==== Material for this task
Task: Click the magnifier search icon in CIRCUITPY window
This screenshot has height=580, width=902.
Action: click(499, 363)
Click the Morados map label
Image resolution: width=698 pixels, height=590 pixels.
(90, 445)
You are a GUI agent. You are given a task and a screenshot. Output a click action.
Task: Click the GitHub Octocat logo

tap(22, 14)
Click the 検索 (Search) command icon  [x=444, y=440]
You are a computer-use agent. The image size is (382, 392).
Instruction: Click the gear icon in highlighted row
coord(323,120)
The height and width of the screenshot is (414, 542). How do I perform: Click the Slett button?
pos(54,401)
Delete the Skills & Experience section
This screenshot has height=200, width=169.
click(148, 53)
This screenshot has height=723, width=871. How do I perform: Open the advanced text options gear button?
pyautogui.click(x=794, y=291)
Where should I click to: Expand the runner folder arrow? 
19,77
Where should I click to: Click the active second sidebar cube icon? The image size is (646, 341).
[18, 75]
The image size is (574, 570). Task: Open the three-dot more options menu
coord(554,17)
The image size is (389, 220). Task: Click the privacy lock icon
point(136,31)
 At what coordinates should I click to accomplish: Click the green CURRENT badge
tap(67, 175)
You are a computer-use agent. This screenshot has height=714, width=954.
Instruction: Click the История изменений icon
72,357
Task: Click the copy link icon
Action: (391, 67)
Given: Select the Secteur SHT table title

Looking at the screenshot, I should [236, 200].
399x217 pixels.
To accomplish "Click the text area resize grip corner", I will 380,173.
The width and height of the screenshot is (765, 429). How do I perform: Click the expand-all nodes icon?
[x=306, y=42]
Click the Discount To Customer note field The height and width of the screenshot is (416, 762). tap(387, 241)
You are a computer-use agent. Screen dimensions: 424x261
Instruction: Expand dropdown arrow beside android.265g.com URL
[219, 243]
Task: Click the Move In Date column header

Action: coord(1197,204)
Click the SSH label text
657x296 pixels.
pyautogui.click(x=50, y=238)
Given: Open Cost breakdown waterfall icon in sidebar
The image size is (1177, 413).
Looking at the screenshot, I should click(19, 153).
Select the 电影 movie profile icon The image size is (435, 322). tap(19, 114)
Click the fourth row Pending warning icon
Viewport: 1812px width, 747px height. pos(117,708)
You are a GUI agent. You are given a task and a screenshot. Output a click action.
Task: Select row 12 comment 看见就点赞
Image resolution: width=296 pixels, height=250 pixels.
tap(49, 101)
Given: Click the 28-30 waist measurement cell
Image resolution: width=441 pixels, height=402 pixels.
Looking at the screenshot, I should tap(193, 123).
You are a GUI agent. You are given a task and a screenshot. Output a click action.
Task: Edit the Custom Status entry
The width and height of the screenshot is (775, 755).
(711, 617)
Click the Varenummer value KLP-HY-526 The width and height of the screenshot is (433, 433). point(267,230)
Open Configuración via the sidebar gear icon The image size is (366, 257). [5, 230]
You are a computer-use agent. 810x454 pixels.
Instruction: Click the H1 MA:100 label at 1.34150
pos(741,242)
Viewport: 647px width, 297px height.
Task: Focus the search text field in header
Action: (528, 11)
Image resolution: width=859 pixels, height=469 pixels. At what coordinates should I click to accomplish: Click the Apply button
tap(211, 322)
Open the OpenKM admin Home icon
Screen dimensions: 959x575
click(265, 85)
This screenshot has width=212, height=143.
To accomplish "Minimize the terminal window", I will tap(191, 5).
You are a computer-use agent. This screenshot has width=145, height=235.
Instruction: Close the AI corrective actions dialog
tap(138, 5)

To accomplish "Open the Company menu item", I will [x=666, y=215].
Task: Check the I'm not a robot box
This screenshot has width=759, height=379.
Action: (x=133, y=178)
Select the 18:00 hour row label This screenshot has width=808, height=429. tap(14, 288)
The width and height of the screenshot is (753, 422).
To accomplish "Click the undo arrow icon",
========
--- What the task requires ---
Your answer should be the lines above from the one containing "Instruction: Expand dropdown" through the one containing "The width and height of the screenshot is (753, 422).", copied exactly and with both ends kept.

--- Task response ---
Instruction: Expand dropdown arrow beside android.265g.com URL
[219, 243]
Task: Click the Move In Date column header

Action: coord(1197,204)
Click the SSH label text
657x296 pixels.
pyautogui.click(x=50, y=238)
Given: Open Cost breakdown waterfall icon in sidebar
The image size is (1177, 413).
Looking at the screenshot, I should click(19, 153).
Select the 电影 movie profile icon The image size is (435, 322). tap(19, 114)
Click the fourth row Pending warning icon
Viewport: 1812px width, 747px height. pos(117,708)
You are a GUI agent. You are given a task and a screenshot. Output a click action.
Task: Select row 12 comment 看见就点赞
Image resolution: width=296 pixels, height=250 pixels.
tap(49, 101)
Given: Click the 28-30 waist measurement cell
Image resolution: width=441 pixels, height=402 pixels.
Looking at the screenshot, I should tap(193, 123).
You are a GUI agent. You are given a task and a screenshot. Output a click action.
Task: Edit the Custom Status entry
The width and height of the screenshot is (775, 755).
(711, 617)
Click the Varenummer value KLP-HY-526 The width and height of the screenshot is (433, 433). point(267,230)
Open Configuración via the sidebar gear icon The image size is (366, 257). [5, 230]
You are a computer-use agent. 810x454 pixels.
Instruction: Click the H1 MA:100 label at 1.34150
pos(741,242)
Viewport: 647px width, 297px height.
Task: Focus the search text field in header
Action: (528, 11)
Image resolution: width=859 pixels, height=469 pixels. At what coordinates should I click to accomplish: Click the Apply button
tap(211, 322)
Open the OpenKM admin Home icon
Screen dimensions: 959x575
click(265, 85)
This screenshot has width=212, height=143.
To accomplish "Minimize the terminal window", I will tap(191, 5).
You are a computer-use agent. This screenshot has width=145, height=235.
Instruction: Close the AI corrective actions dialog
tap(138, 5)

To accomplish "Open the Company menu item", I will [x=666, y=215].
Task: Check the I'm not a robot box
This screenshot has width=759, height=379.
Action: (x=133, y=178)
Select the 18:00 hour row label This screenshot has width=808, height=429. tap(14, 288)
The width and height of the screenshot is (753, 422).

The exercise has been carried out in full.